Wie sieht so ein „Ruf in die Mission“ aus?

Viele Menschen wünschen sich, dass Gott ihnen ganz deutlich sagt, was sie tun sollen – nicht nur bei der Frage, ob es mal aufs Missionsfeld geht, sondern auch in ganz praktischen, alltäglichen Dingen (Soll ich wirklich den Job wechseln? Sollen wir umziehen, irgendwo ganz neu anfangen? Nach welchen Maßstäben sollen wir unsere Kinder erziehen?)

Während unseres Urlaubs habe ich „Bei uns ist alles ganz anders – Handbuch für Ehefrauen in der Mission“ von Elisabeth Wagner gelesen.
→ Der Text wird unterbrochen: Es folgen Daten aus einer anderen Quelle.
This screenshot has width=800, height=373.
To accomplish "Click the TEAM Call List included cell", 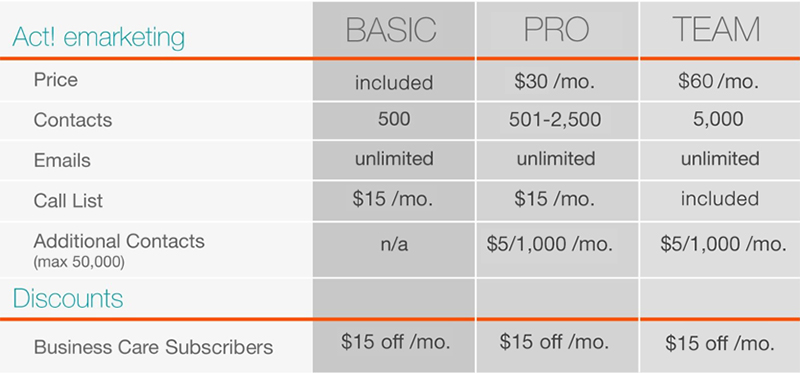I will coord(719,198).
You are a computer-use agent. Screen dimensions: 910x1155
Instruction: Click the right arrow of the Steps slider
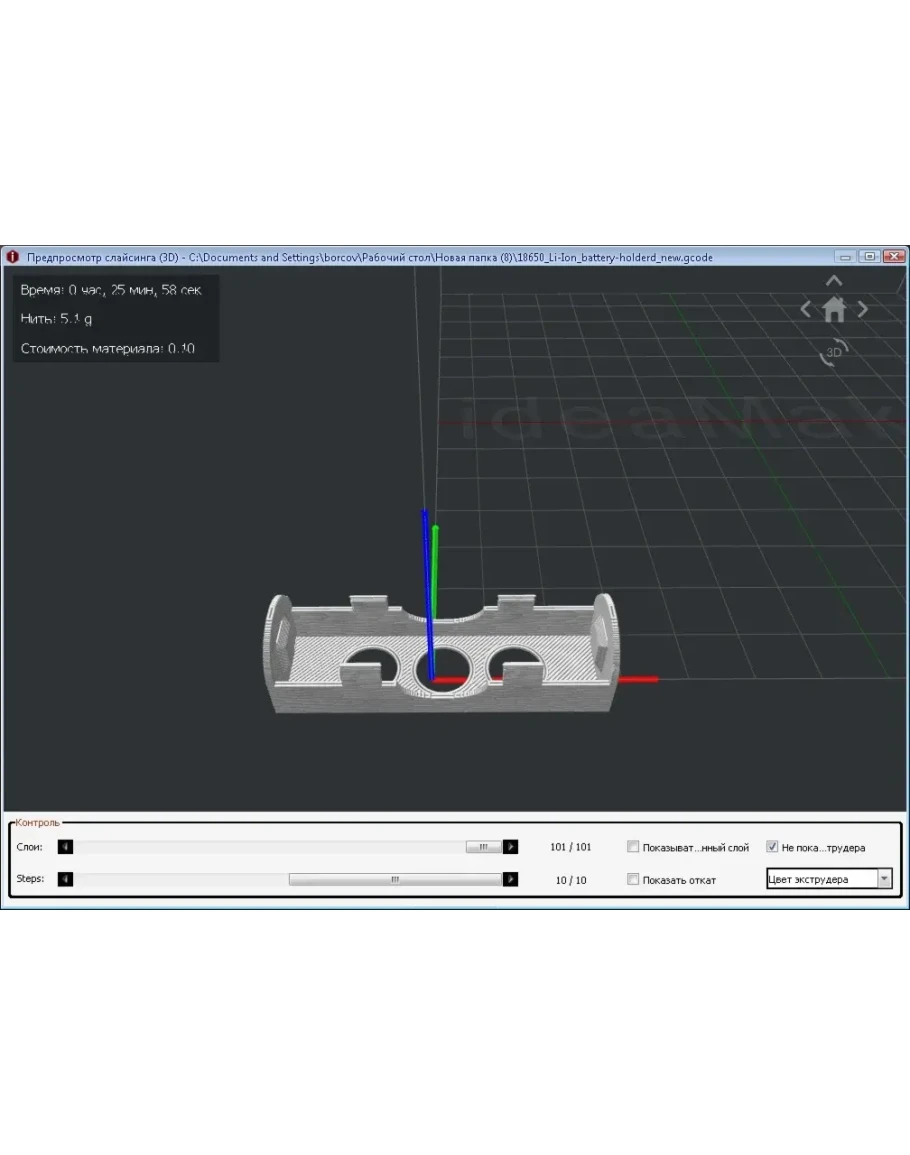click(x=510, y=879)

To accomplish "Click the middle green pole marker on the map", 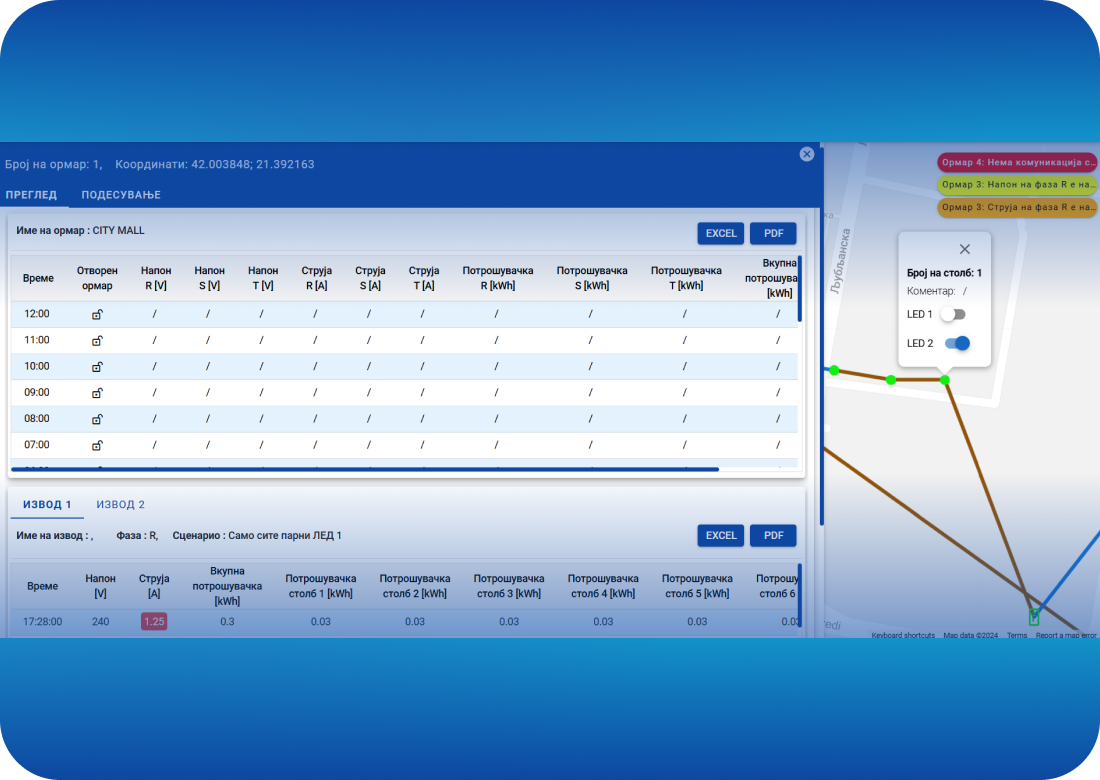I will (890, 380).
Dort berichten einige Frauen über ihren Ruf zu dem, wo Gott sie haben wollte. Eine Frau schrieb:

„Ich hatte kein besonderes Erlebnis, keinen ‚Ruf‘ in dem Sinne. Ich sah Mission als Möglichkeit für mich. Ich lebte nach dem Prinzip, dass man nur ein bewegliches Fahrzeug lenken kann. So habe ich bestimmte Schritte in Richtung Mission unternommen, und der Herr hat gelenkt!

Dieses Prinzip habe ich in der Vergangenheit als sehr hilfreich erlebt. Oft sind wir überwältigt von Möglichkeiten und Wegen, die wir gehen könnten. Wir fragen uns immer, was der richtige Weg ist. Manchmal geht es aber auch einfach nur darum kleine Schritte nach vorne zu wagen und Gott zu bitten, Weisheit bei den zu treffenden Entscheidungen zu bekommen. Ich bete dann bewusst dafür, dass Gott Türen schließt, wenn wir den Weg nicht gehen sollen. Sonst gehen wir weiter im Vertrauen darauf, dass er uns führt. Oftmals zeigen sich dann erst beim Gehen neue Wege auf, die wir vorher nicht bedacht hatten.

Ich lebte nach dem Prinzip, dass man nur ein bewegliches Fahrzeug lenken kann

Auch Abraham hat von Gott nicht den ganzen Plan gezeigt bekommen. Es ging zunächst schlicht und ergreifend darum los zu gehen. Der Rest ergibt sich mit der Zeit.